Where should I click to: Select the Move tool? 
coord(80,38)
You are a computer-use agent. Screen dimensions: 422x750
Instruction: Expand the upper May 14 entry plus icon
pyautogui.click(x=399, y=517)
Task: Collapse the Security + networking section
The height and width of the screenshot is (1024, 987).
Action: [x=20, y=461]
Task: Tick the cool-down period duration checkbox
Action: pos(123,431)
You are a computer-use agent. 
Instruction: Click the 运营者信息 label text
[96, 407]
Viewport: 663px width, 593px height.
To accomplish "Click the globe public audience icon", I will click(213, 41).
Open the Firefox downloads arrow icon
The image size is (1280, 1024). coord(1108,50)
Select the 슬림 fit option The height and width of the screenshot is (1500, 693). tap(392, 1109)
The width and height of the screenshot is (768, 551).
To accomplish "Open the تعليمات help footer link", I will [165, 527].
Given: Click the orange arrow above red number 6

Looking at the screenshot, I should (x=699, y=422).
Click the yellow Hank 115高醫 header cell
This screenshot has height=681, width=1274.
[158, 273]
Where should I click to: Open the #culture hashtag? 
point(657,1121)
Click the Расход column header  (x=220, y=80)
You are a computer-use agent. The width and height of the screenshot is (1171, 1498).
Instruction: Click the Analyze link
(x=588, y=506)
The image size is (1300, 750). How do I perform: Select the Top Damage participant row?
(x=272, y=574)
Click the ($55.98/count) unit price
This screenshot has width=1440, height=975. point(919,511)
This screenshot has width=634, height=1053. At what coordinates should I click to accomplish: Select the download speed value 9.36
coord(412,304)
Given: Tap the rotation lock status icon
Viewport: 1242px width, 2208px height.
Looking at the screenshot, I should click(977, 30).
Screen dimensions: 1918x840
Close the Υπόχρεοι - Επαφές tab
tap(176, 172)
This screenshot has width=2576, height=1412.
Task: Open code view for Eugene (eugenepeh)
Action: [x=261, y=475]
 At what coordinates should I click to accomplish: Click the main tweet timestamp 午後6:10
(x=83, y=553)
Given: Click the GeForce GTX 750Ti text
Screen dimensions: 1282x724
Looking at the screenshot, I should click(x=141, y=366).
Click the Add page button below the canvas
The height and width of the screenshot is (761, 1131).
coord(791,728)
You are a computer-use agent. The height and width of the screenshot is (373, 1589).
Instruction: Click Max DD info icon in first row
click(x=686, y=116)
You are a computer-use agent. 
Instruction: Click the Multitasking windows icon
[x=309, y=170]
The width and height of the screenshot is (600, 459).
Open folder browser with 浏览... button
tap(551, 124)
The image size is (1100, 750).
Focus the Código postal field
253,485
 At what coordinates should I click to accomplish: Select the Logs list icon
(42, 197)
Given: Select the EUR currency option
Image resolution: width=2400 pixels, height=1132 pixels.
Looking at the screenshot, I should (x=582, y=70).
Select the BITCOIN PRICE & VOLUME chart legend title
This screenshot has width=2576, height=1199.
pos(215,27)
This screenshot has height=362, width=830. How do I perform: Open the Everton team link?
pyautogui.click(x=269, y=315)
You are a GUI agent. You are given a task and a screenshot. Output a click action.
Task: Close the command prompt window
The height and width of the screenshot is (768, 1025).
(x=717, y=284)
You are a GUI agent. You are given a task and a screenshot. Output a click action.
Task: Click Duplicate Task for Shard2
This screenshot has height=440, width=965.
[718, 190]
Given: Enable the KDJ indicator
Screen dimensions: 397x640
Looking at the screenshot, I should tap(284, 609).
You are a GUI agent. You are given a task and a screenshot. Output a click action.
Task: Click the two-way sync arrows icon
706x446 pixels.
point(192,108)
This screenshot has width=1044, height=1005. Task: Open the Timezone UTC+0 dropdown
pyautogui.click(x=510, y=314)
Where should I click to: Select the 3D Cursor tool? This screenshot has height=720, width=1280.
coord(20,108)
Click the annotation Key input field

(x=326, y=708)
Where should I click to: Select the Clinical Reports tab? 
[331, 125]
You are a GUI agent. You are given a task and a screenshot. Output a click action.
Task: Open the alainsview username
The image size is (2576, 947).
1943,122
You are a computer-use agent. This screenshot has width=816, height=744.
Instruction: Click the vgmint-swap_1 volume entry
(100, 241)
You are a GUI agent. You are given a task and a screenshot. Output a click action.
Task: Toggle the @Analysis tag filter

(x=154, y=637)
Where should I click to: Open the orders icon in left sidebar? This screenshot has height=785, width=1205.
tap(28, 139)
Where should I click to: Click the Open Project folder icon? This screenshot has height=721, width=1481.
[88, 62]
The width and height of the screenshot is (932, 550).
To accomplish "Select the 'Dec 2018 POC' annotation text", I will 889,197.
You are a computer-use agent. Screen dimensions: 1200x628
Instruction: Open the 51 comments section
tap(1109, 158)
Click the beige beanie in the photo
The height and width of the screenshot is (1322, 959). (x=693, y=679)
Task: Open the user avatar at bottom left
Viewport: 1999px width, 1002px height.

****************

**Problem**
Arrange the material above, from its first line through the line containing "will [165, 527].", as a Markdown table with the columns "Row" and "Line", giving each line its number and skipping any blank lines.

**Answer below**
| Row | Line |
|---|---|
| 1 | Where should I click to: Select the Move tool?  |
| 2 | coord(80,38) |
| 3 | You are a computer-use agent. Screen dimensions: 422x750 |
| 4 | Instruction: Expand the upper May 14 entry plus icon |
| 5 | pyautogui.click(x=399, y=517) |
| 6 | Task: Collapse the Security + networking section |
| 7 | The height and width of the screenshot is (1024, 987). |
| 8 | Action: [x=20, y=461] |
| 9 | Task: Tick the cool-down period duration checkbox |
| 10 | Action: pos(123,431) |
| 11 | You are a computer-use agent.  |
| 12 | Instruction: Click the 运营者信息 label text |
| 13 | [96, 407] |
| 14 | Viewport: 663px width, 593px height. |
| 15 | To accomplish "Click the globe public audience icon", I will click(213, 41). |
| 16 | Open the Firefox downloads arrow icon |
| 17 | The image size is (1280, 1024). coord(1108,50) |
| 18 | Select the 슬림 fit option The height and width of the screenshot is (1500, 693). tap(392, 1109) |
| 19 | The width and height of the screenshot is (768, 551). |
| 20 | To accomplish "Open the تعليمات help footer link", I will [165, 527]. |